TEXT PROVIDED section start
Randomized Trial of Icatibant for Angiotensin-Converting Enzyme Inhibitor-Induced Upper Airway Angioedema6
Angioedema induced by angiotensin-converting enzyme inhibitor (ACE-I) and other idiopathic upper airway angioedema remains a clinically challenging scenario in the emergency department. Many anecdotal and smaller studies have suggested the bradykinin ß2 receptor antagonist icatibant could expedite symptom resolution. Unfortunately, this larger, multicenter trial failed to find a benefit in routine use.
Accuracy of PECARN, CATCH, and CHALICE Head Injury Decision Rules in Children: A Prospective Cohort Study7
Around the world, different pediatric societies utilize different decision instruments to risk-stratify children with minor head injury. This prospective study applied the three major clinically validated rules against one another in a head-to-head comparison. PECARN was found to be the most sensitive, while CHALICE and CATCH reduced imaging to a greater extent. The real winner, however, was routine practice in Australia and New Zealand, where only 10 percent of children underwent CT compared with the 46 percent who would have had a CT if PECARN recommendations had been followed.
TEXT PROVIDED section end
GIVEN RECORDS section start
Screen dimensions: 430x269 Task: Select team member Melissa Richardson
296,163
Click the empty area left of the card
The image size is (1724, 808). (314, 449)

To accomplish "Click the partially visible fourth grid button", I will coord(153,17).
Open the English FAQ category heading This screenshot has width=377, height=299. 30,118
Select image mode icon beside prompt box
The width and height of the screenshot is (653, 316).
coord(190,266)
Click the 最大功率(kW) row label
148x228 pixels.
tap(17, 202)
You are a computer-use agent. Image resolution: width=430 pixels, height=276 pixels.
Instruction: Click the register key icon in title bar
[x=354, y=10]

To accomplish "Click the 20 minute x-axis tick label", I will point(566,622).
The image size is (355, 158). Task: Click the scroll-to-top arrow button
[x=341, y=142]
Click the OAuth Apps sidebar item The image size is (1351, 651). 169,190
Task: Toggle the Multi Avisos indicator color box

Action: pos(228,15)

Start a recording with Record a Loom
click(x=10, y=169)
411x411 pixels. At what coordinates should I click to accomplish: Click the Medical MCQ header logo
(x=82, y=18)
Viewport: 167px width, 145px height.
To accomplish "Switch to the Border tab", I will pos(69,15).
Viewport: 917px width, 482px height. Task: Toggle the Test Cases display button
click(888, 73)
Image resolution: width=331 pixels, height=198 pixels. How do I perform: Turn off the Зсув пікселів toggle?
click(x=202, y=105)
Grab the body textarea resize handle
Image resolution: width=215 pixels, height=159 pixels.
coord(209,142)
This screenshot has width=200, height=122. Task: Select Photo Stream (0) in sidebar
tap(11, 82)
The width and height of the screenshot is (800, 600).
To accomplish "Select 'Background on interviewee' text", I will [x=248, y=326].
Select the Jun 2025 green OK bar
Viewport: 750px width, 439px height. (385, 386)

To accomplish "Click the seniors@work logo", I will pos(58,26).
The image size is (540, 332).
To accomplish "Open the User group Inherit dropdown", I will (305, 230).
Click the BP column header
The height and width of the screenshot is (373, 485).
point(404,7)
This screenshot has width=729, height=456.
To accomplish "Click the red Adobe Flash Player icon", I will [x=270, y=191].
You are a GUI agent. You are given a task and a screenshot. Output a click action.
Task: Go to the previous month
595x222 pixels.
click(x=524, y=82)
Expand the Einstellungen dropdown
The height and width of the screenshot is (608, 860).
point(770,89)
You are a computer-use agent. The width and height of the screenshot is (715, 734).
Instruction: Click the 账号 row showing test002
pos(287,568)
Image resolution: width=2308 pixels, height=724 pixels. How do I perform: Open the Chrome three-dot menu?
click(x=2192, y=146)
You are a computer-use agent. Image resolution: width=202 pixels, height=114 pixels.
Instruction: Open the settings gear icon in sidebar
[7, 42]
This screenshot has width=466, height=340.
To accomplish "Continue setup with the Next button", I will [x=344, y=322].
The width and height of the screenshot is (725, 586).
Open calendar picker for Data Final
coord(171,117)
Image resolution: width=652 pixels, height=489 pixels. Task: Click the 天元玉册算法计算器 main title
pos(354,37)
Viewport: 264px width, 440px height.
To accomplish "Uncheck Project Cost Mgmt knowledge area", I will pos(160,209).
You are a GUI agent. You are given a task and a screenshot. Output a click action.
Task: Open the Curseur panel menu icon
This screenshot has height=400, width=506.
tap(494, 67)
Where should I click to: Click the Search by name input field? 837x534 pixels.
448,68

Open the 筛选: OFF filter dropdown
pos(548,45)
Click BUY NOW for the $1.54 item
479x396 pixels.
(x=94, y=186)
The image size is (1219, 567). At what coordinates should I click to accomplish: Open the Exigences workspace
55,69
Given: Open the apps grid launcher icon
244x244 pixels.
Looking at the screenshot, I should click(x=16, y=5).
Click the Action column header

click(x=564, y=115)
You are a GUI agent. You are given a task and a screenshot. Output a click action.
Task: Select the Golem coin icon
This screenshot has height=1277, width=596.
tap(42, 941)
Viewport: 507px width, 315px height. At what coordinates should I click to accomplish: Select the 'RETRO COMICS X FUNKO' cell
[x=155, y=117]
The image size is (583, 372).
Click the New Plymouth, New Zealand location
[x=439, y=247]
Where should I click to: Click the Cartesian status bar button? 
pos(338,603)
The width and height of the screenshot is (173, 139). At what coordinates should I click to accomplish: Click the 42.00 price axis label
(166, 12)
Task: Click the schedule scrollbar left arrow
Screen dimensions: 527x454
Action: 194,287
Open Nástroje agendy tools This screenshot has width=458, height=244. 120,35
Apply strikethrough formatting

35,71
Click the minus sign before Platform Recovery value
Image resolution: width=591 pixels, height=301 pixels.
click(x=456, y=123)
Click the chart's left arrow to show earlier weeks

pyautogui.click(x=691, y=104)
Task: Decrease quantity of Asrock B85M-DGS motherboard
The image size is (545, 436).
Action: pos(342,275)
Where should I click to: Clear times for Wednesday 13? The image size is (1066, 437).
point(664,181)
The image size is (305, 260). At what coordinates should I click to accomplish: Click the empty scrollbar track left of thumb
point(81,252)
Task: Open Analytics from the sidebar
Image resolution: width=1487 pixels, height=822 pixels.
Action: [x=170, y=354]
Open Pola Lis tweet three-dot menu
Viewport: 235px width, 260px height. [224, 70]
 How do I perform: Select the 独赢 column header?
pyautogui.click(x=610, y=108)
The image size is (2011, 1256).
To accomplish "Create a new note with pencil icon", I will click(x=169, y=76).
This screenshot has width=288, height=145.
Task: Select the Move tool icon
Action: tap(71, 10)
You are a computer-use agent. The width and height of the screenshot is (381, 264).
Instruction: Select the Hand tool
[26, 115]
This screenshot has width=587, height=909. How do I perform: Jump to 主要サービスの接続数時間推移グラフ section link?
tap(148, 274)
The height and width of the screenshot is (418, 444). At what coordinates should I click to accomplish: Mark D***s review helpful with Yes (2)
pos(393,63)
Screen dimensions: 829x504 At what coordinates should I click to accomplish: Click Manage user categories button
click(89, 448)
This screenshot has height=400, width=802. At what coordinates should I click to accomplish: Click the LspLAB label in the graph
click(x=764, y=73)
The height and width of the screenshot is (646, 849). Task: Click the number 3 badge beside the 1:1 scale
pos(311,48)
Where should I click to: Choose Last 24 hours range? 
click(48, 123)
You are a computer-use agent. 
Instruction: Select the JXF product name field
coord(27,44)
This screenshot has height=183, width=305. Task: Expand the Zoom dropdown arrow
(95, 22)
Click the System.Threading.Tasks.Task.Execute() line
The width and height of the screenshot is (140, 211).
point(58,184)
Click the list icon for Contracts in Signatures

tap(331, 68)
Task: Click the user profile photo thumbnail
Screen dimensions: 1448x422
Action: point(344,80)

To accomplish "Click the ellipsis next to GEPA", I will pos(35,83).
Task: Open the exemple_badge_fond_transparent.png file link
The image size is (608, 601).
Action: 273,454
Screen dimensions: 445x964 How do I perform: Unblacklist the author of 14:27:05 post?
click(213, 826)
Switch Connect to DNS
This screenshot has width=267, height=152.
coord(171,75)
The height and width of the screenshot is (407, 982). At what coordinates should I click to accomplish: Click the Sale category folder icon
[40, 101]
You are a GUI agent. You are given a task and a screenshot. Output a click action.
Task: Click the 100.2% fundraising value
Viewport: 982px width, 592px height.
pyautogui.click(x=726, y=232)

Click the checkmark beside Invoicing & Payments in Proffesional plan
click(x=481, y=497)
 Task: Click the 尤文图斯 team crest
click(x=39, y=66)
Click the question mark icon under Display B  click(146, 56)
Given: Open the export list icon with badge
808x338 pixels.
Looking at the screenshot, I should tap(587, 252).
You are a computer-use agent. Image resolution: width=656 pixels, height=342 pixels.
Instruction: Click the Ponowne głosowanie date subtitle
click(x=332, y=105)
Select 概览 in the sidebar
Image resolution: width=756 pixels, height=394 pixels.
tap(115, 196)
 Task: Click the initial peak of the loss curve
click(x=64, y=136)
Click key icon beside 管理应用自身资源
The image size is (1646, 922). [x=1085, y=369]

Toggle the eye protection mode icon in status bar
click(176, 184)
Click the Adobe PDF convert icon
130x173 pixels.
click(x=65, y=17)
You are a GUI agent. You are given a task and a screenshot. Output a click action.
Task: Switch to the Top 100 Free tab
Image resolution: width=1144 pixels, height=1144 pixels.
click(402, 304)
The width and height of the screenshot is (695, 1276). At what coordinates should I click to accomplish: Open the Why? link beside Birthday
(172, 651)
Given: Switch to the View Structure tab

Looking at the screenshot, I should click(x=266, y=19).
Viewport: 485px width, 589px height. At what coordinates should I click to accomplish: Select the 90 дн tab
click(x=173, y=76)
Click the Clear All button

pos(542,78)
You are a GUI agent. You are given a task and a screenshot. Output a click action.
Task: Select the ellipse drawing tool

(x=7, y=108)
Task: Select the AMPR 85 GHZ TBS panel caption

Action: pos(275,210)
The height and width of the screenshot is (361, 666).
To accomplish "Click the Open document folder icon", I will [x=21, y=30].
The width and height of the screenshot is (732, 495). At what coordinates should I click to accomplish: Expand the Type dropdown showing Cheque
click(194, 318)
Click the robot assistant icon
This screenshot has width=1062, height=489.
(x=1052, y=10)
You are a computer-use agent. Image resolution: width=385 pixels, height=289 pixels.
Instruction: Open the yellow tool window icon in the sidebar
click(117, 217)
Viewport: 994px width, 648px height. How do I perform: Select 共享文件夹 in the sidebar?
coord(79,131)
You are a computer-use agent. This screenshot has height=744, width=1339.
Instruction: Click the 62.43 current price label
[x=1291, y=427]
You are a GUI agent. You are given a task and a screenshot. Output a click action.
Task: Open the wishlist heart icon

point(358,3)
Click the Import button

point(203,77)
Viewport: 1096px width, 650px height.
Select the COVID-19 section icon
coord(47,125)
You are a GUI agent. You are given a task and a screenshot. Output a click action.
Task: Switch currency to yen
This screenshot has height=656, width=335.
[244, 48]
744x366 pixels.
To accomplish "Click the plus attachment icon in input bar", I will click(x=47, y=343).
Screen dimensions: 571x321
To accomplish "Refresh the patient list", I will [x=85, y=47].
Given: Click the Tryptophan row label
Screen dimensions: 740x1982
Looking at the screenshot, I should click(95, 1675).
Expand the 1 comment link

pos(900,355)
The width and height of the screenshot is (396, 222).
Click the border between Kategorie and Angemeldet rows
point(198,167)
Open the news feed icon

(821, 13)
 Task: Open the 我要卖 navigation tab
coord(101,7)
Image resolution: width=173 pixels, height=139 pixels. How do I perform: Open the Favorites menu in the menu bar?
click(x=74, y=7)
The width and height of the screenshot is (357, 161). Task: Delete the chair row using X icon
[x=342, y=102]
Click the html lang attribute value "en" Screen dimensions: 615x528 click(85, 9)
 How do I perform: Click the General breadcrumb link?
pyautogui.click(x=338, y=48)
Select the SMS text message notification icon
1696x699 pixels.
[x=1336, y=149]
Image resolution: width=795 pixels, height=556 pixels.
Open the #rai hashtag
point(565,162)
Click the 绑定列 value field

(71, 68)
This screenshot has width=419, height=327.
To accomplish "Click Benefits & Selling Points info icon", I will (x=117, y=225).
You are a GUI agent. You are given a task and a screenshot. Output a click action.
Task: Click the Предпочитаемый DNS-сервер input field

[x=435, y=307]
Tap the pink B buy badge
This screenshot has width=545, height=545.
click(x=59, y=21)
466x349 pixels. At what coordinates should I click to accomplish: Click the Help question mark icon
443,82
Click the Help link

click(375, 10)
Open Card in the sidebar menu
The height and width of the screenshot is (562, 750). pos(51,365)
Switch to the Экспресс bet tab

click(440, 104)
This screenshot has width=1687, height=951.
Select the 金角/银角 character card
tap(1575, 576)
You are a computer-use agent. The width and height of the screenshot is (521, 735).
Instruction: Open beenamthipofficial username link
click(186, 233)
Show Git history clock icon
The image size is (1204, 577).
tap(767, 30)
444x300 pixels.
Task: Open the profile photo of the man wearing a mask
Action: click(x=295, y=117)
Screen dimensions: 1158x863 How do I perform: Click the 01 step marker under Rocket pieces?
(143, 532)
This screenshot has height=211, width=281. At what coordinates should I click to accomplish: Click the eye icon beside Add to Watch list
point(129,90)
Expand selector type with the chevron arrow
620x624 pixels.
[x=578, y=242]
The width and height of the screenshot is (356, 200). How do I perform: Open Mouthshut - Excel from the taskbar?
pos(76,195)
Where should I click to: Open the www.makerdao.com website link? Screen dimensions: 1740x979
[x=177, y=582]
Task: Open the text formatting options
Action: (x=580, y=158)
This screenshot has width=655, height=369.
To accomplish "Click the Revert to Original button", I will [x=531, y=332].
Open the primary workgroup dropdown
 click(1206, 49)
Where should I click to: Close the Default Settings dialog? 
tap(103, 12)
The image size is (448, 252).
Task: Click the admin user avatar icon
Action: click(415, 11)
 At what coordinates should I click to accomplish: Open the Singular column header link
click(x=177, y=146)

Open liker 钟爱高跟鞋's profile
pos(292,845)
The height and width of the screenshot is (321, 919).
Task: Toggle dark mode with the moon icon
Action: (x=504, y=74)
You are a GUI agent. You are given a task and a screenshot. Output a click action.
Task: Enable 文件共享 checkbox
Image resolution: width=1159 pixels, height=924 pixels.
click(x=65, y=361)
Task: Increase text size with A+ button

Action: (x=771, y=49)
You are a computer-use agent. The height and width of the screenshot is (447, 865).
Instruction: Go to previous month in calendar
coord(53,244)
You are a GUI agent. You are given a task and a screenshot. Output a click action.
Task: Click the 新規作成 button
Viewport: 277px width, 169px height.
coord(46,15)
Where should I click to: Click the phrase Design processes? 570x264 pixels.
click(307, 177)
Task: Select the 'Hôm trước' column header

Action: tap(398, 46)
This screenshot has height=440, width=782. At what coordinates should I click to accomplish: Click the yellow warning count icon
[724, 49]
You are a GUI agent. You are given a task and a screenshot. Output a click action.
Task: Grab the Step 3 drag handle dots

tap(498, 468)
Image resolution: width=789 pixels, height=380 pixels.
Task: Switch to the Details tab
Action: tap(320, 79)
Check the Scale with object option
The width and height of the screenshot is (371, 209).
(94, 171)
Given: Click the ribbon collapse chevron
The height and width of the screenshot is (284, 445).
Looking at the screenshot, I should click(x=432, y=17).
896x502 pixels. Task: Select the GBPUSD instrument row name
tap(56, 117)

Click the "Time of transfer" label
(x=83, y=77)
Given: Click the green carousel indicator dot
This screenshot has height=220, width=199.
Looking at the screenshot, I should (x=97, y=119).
GIVEN RECORDS section end
• _PROBLEMS TO SOLVE_
A) List every head injury decision rule named in the study summaries.
B) Answer these questions from the study summaries:
(i) What type of drug is icatibant described as?
(ii) Which decision rule was found to be the most sensitive?
(iii) What percentage of children underwent CT in routine practice in Australia and New Zealand?
C) Reproduce everything in the study summaries from "Randomized Trial of" down to "in routine use.".

• _PROBLEM SOLUTIONS_
A) PECARN, CATCH, CHALICE

B)
(i) A bradykinin ß2 receptor antagonist
(ii) PECARN
(iii) 10 percent

C)
Randomized Trial of Icatibant for Angiotensin-Converting Enzyme Inhibitor-Induced Upper Airway Angioedema6
Angioedema induced by angiotensin-converting enzyme inhibitor (ACE-I) and other idiopathic upper airway angioedema remains a clinically challenging scenario in the emergency department. Many anecdotal and smaller studies have suggested the bradykinin ß2 receptor antagonist icatibant could expedite symptom resolution. Unfortunately, this larger, multicenter trial failed to find a benefit in routine use.